そんなことを考えながらチェックインカウンターへ戻ると、そこには返金や変更手続きにズラっと並ぶ全4便の乗客たち。
Webチェックインから搭乗ゲートまで全く並ばずにスムーズに入れたのに、まさか改めてここで並ばされるとは夢にも思わず(笑)
30分程度並び自分の番が来た時にまず没収されたライターのこと、返金処理を伝えると現金で払った超過荷物分は精算所で現金で取り戻せるが、ネットでデビットカードで支払ったチケット分は外のチケットセンターで手続きしてくれと言われます。
手続きはわかったがまずライターをなんとかしてくれと頼みこむと専任の係員をつけてくれて、先ほど没収されたセキュリティ室まで連れて行ってくれることに。
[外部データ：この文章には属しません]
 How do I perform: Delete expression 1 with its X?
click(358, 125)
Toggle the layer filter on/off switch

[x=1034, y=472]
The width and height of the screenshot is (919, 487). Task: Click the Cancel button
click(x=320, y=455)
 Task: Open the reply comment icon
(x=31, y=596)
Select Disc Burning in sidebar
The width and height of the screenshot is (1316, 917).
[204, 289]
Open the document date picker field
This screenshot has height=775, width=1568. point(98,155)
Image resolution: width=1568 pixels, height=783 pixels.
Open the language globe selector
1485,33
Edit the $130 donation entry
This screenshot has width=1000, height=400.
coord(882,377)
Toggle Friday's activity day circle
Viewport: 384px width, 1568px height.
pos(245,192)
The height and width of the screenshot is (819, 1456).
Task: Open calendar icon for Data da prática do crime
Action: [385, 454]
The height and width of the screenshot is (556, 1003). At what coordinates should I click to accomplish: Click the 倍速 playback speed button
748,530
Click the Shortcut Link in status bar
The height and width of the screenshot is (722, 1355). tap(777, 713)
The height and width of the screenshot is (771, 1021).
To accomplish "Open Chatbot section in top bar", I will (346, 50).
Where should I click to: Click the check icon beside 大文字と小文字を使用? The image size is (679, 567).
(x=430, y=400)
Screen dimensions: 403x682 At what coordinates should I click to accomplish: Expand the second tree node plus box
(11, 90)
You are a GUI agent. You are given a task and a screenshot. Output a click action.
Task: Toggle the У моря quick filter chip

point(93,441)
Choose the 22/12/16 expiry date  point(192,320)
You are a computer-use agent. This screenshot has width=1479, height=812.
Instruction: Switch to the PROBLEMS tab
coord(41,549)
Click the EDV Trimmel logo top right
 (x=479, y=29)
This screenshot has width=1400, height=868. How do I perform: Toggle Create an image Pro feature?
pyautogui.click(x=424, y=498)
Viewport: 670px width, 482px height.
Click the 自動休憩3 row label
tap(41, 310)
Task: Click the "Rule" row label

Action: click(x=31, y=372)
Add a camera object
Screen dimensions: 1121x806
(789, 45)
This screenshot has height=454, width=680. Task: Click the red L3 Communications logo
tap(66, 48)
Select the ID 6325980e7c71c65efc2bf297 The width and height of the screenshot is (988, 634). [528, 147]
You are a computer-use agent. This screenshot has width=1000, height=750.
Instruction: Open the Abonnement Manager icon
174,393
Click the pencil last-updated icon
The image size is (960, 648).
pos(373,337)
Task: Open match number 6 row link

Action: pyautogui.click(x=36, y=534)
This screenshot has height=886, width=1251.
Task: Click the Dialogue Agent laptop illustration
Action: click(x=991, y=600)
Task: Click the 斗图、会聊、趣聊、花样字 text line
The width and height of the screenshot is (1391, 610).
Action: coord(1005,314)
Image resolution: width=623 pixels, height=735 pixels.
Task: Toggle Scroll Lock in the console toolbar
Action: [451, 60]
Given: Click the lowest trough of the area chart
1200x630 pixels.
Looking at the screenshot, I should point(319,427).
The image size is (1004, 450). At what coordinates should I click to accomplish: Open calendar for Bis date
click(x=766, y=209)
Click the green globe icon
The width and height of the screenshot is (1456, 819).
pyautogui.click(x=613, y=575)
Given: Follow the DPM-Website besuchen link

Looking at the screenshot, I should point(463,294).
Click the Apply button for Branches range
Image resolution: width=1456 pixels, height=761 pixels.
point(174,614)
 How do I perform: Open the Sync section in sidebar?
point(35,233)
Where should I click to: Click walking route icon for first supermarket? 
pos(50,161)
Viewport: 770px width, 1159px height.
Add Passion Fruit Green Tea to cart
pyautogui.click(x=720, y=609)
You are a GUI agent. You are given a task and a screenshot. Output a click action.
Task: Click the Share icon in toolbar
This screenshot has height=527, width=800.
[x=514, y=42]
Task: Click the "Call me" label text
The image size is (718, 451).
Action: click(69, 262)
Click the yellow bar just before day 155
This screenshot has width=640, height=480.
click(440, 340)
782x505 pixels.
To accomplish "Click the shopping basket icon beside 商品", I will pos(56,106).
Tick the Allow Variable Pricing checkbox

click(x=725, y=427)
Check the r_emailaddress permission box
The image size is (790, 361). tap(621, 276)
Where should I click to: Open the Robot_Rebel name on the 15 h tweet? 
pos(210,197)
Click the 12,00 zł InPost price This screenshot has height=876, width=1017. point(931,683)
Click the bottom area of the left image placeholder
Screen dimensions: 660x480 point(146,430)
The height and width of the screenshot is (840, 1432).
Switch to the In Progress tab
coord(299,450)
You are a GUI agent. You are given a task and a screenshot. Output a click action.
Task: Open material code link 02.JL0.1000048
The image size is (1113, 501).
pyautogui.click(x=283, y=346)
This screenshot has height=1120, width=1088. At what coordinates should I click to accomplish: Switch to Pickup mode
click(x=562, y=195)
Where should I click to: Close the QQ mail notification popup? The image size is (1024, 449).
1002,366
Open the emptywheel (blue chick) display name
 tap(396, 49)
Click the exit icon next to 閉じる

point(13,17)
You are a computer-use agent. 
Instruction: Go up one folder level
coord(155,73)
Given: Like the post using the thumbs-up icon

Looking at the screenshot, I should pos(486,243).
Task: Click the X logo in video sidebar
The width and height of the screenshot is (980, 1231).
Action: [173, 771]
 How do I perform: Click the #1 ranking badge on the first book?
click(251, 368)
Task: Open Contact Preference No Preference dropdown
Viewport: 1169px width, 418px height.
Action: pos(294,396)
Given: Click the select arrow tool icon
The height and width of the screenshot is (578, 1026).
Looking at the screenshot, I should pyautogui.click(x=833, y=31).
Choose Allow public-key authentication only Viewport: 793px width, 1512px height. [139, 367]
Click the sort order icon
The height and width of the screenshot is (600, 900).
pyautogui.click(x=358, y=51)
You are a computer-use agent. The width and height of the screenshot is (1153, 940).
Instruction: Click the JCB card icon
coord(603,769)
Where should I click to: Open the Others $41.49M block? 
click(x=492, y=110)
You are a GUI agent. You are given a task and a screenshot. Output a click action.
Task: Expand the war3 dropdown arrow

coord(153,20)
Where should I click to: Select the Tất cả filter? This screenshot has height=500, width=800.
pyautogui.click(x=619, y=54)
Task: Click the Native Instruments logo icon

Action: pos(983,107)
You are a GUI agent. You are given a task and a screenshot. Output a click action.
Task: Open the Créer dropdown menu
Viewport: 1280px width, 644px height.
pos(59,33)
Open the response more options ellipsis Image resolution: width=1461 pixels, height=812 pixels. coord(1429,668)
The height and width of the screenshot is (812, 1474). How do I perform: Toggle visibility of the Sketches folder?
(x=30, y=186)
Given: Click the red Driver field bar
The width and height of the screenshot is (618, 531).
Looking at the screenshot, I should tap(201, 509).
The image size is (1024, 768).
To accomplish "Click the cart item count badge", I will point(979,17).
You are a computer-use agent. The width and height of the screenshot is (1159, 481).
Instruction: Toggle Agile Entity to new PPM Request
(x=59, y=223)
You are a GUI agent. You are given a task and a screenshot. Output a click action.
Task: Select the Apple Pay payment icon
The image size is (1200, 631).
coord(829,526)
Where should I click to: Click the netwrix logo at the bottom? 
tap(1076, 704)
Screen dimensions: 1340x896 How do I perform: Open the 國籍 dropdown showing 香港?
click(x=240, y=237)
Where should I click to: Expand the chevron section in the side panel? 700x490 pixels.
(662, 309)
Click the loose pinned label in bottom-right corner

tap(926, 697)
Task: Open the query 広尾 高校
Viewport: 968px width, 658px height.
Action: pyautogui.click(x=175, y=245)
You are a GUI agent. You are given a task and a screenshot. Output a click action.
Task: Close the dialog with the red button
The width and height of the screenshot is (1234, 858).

チェックインカウンターの係員が別の係員を呼び、私の問題を全てサポートしてやってくれと的確に指示を出し始めた時には正直びっくり。
セキュリティ室まで歩いて行く間、その彼はライターから返金処理まできっちりサポートしますから安心してください!と心強い対応で、実際まずライターを無事取り戻してくれます。
こんなにスムーズにことが運ぶことはフィリピンでは珍しく(笑)、ましてやイレギュラー対応だったので心配だったのですが第一難問は彼のおかげで突破することができました。
非常に気持ちの良い係員で対応もよく、ほんとありがたいと思ったのでその場でチップをはずむと飛び上がらんばかりの笑顔で、その後の預け入れ荷物の引き取りから超過手荷物分の返金までしっかりサポートしてくれました。
最後の難関はデビットカードで支払ったチケット分の返金ですが、ここでも彼はいかんなく実力を発揮してくれます(笑)
チケットセンターには既に大勢の乗客たちが返金処理待ちに列を作っており、私が引いた待合番号は75番・・・まともに待ってたら何時に帰れるかわからんぐらいの待ちですね。
キャンセル便にシアルガオ便があったからだと思われますが、白人が多く待っている状況です。
もし私一人だったら諦めて帰ってしまったと思いますが、今日は例の彼がサポートについてくれたいます。
75番の待合券を持ってきた彼がその数字をひっくり返してくれるだろうと確信し、その期待通り彼は次の瞬間15番の券を持って来てくれます(笑)
先ほど払ったチップは実はこんな状況に対応してもらうためなのですね。
サポートしてくれた彼はセブパシフィックのカスタマー対応係で、当然各持ち場に顔が効きます。
ライターが没収されたのはセブパシフィクのデスクではなく空港セキュリティだったのですが、彼のおかげで難なく回収することができました。
チケットセンターではまずガード(警備員)から待合番号券をもらってその順番が呼ばれるまで待つのが通常のプロセスですが、彼はそのガードにも顔が効きます。
その先の手続きカウンター係にも当然顔が効くので、結局彼は15番目もひっくり返し、ものの10分程度で手続きカウンターまでたどり着くことができたのです(笑)
彼のサポートが無かったら数時間待ちは避けられない状況を数十分ですからチップの効果は絶大です。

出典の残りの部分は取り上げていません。